Jun 21, 2007 in General Christian, SBC

I am compelled to direct you to Dr. Morris Chapman’s blog.

As you know by now, I have committed to lay off the politics of the SBC here at 12 Witnesses. You also probably know by now that I have been prevailed upon to be a contributing editor at the new SBC Outpost. That site is to set to become the one stop shopping place for all the political issues in the SBC, yet it is not launched in it’s new form. That is due to come out on July 2, 2007.

Since the Outpost is not yet ready, this is timely, I originally said that I would cover the SBC here for at least another week and since I feel that Dr. Chapman deserves to speak for himself on this issue, and not be liabled as some are want to do, I reference you to this article.

In it, he discusses the motion to adopt the EC statement, Calvinism, PPL and Water Baptism and how these things are all addressed in the BFM. It is a must read.

m o r r i s c h a p m a n . c o m

Further, could I note that Dr. Chapman refers to the Executive Committee as the “EC,” my chosen abbreviation, and not X-Comm, Marty’s chosen not so abbreviated abbreviation? Just saying…

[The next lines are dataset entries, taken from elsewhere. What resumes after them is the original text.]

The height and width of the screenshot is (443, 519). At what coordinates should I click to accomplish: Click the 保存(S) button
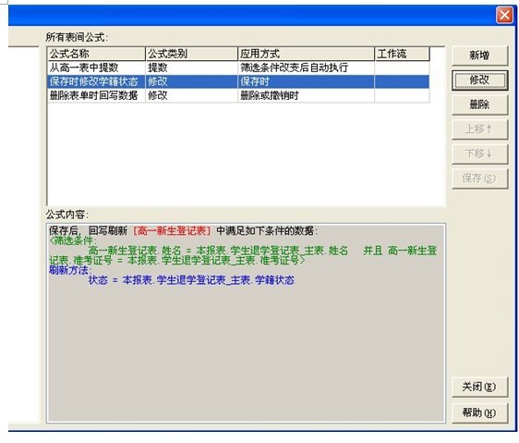[479, 178]
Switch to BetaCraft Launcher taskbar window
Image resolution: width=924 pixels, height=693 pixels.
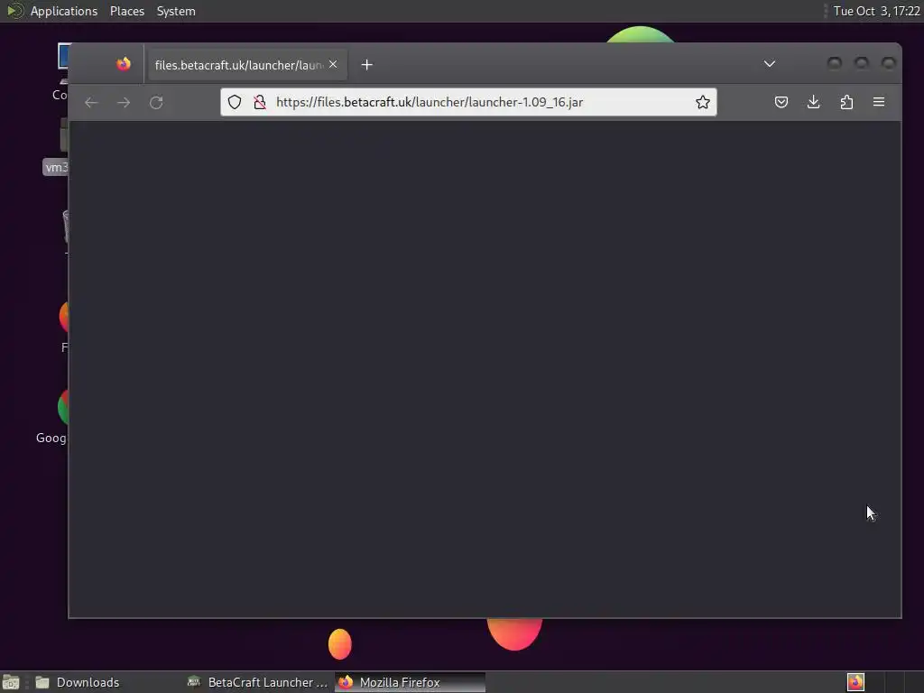(x=257, y=682)

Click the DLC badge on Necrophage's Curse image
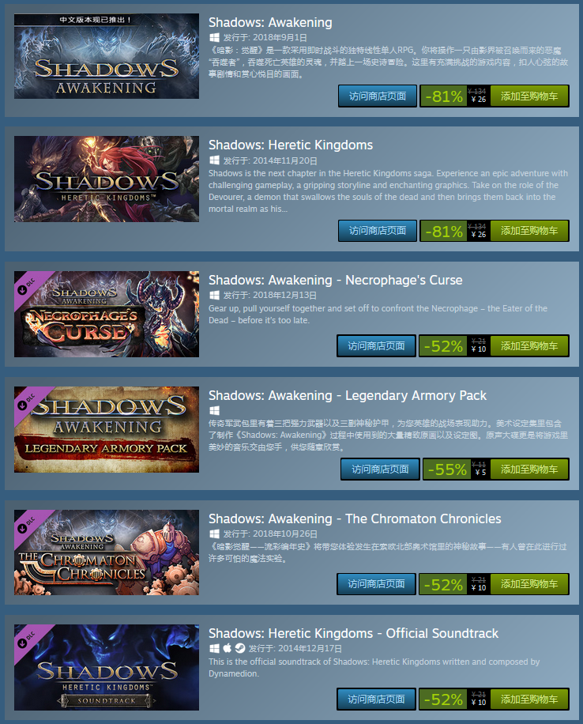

Oh, and one more thing. The BFM is the BFM. Whatever our current version adopted by the convention is the BFM. By constantly calling it the BFM2000, BFM2k or anything else, we elevate the previous version as the standard and this one the interloper. Conservatives across the convention give actual moderates (as opposed to conservatives liabled as moderates) who still prefer the 1963 version the high ground concerning the validity of the BFM. Just call it the BFM.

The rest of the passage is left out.